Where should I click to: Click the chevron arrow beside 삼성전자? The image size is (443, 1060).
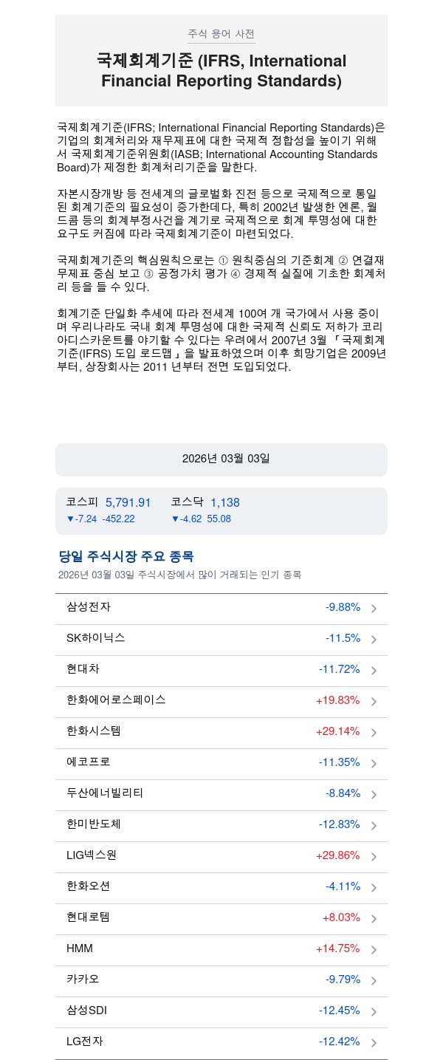[374, 609]
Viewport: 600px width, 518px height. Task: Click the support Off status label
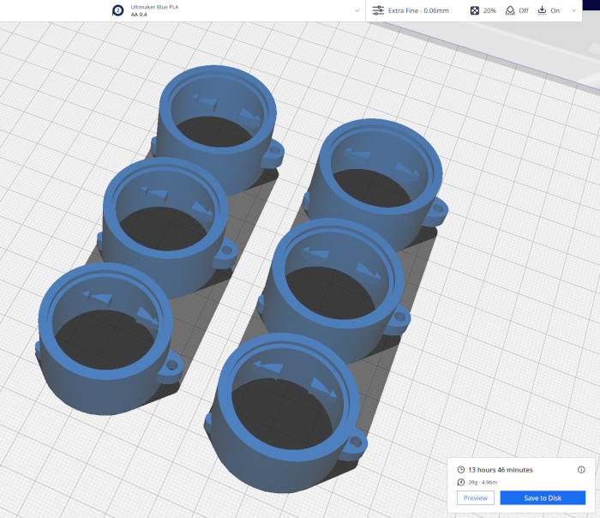pyautogui.click(x=523, y=10)
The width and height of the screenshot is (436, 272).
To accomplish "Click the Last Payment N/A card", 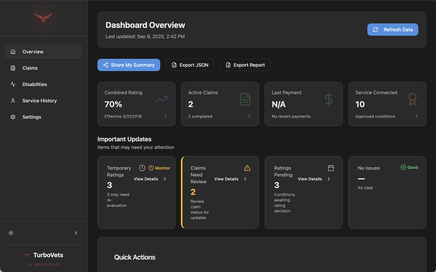I will 303,104.
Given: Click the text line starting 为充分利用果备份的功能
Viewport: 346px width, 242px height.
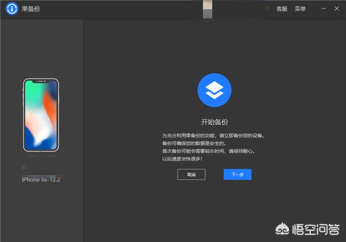Looking at the screenshot, I should click(x=213, y=136).
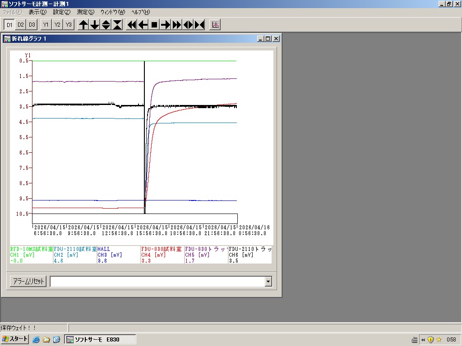Open the 設定(Z) menu
The width and height of the screenshot is (462, 346).
[x=61, y=12]
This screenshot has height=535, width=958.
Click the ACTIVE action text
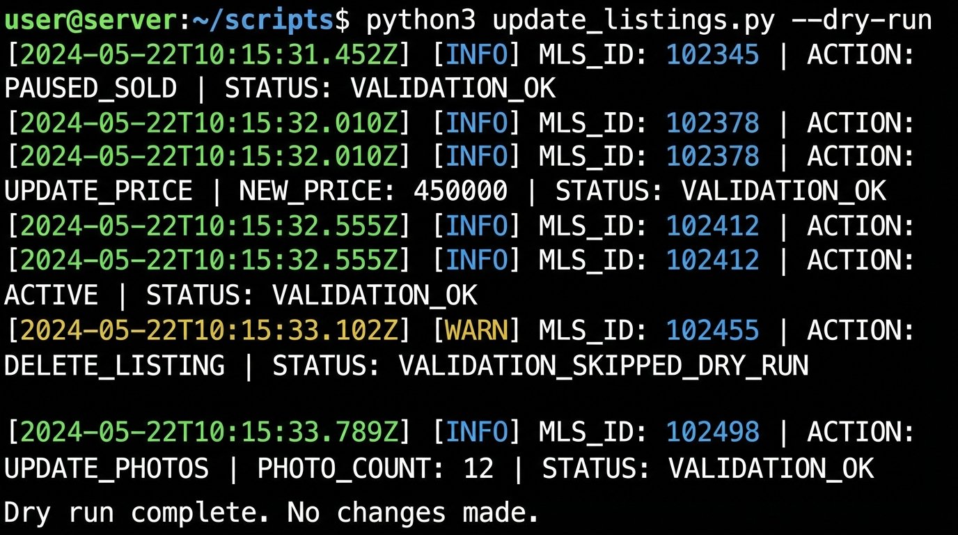pos(51,295)
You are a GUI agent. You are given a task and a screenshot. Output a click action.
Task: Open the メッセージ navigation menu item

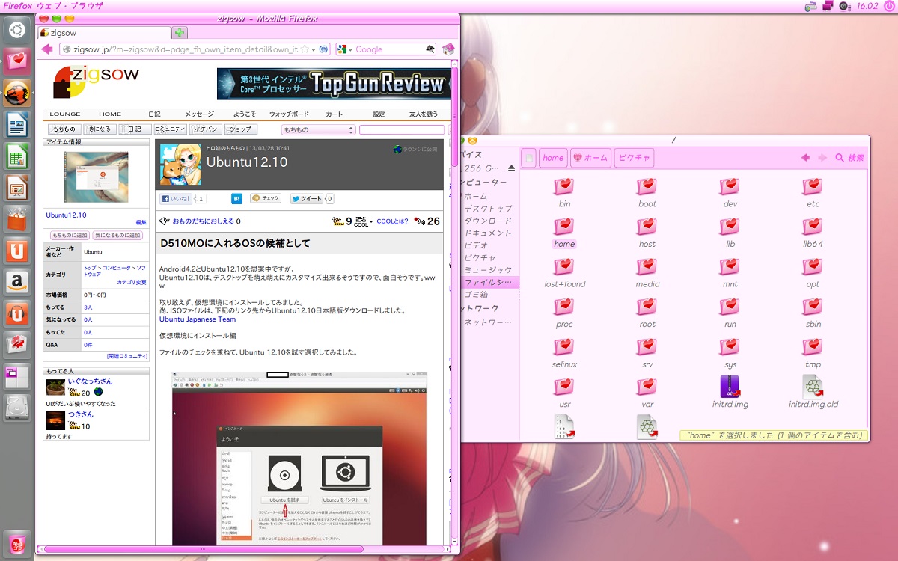pyautogui.click(x=199, y=114)
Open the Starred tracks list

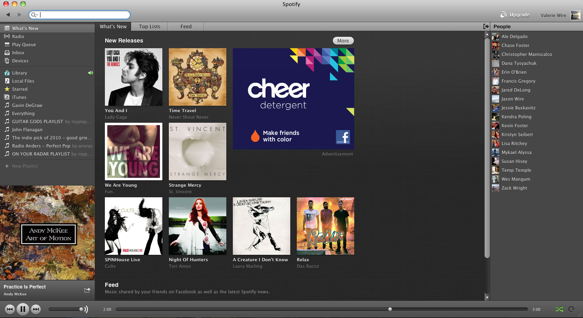[19, 89]
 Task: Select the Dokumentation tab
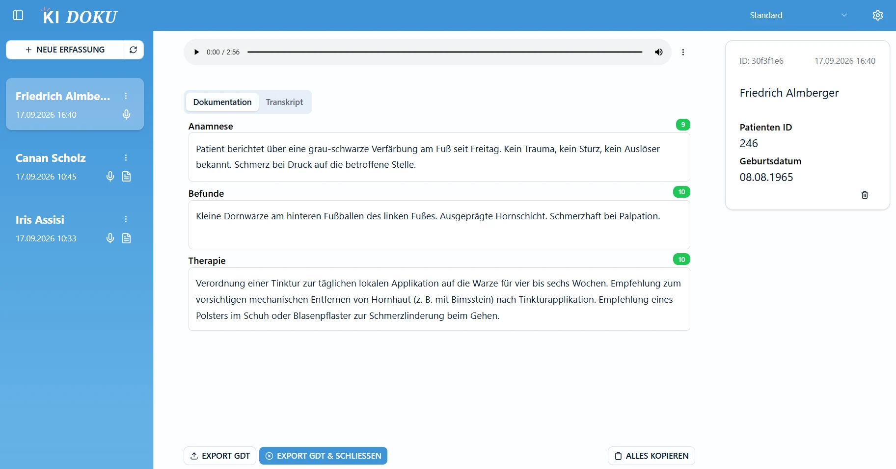point(222,102)
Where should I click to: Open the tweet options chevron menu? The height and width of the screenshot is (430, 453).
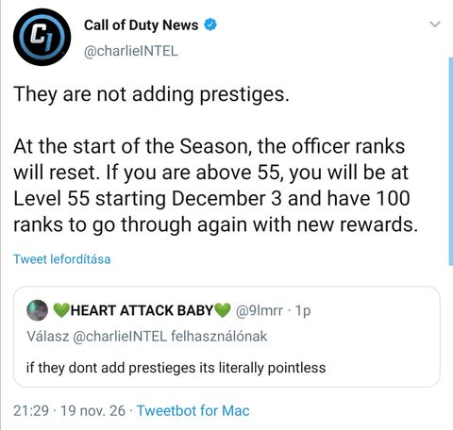tap(435, 25)
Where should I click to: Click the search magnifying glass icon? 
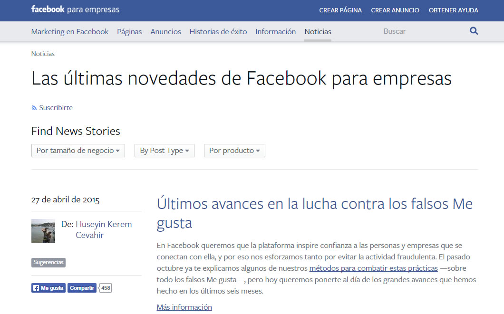pos(474,30)
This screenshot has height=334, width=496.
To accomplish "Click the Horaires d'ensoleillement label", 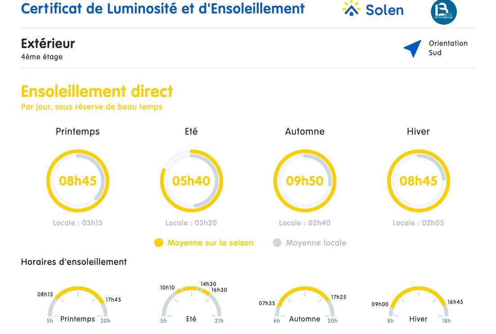I will point(74,262).
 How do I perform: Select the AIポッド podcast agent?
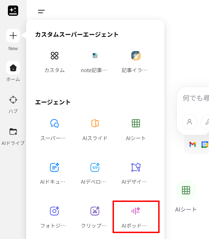pos(136,216)
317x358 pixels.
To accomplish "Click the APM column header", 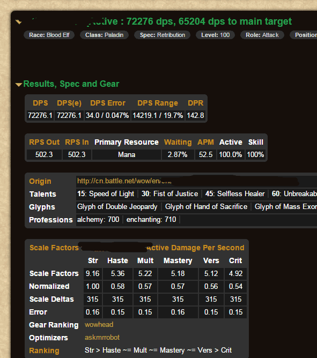I will click(205, 142).
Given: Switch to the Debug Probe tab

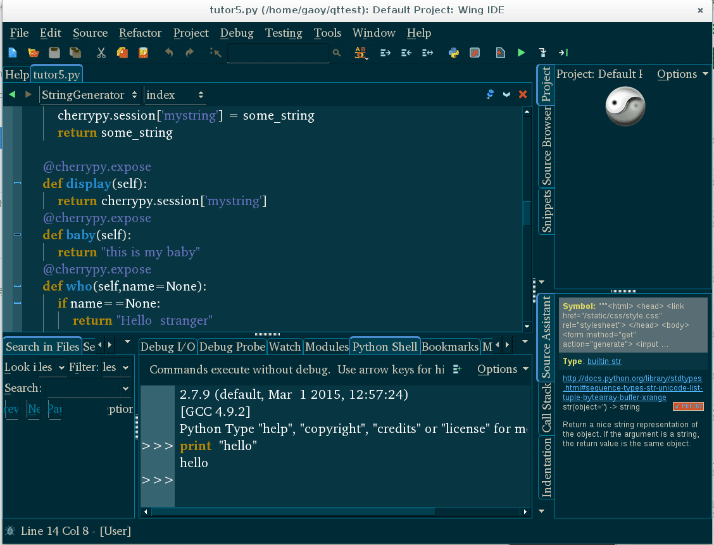Looking at the screenshot, I should [x=232, y=346].
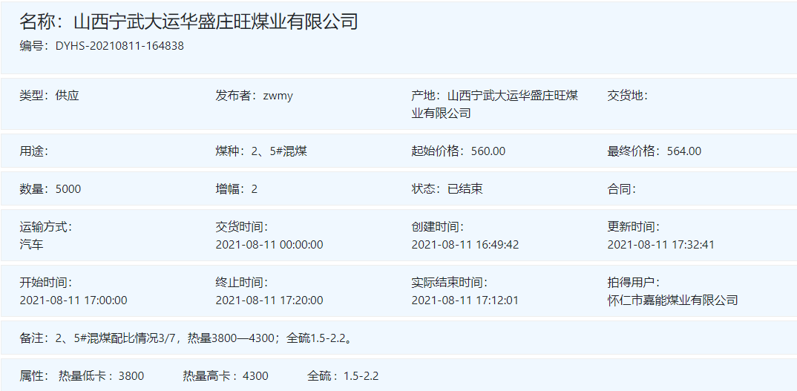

----------------------------------------

# [EXERCISE OBJECTIVE]
Exactly the lines from the start of the entries above through the line with "The width and height of the screenshot is (436, 272)." should be reproduced, and nothing else; drop the pictures.

# [ANSWER FOR THIS EXERCISE]
Where should I click to: Click the chevron arrow beside 삼성전자? The image size is (443, 1060).
[374, 609]
Viewport: 600px width, 518px height. Task: Click the support Off status label
pyautogui.click(x=523, y=10)
The width and height of the screenshot is (436, 272).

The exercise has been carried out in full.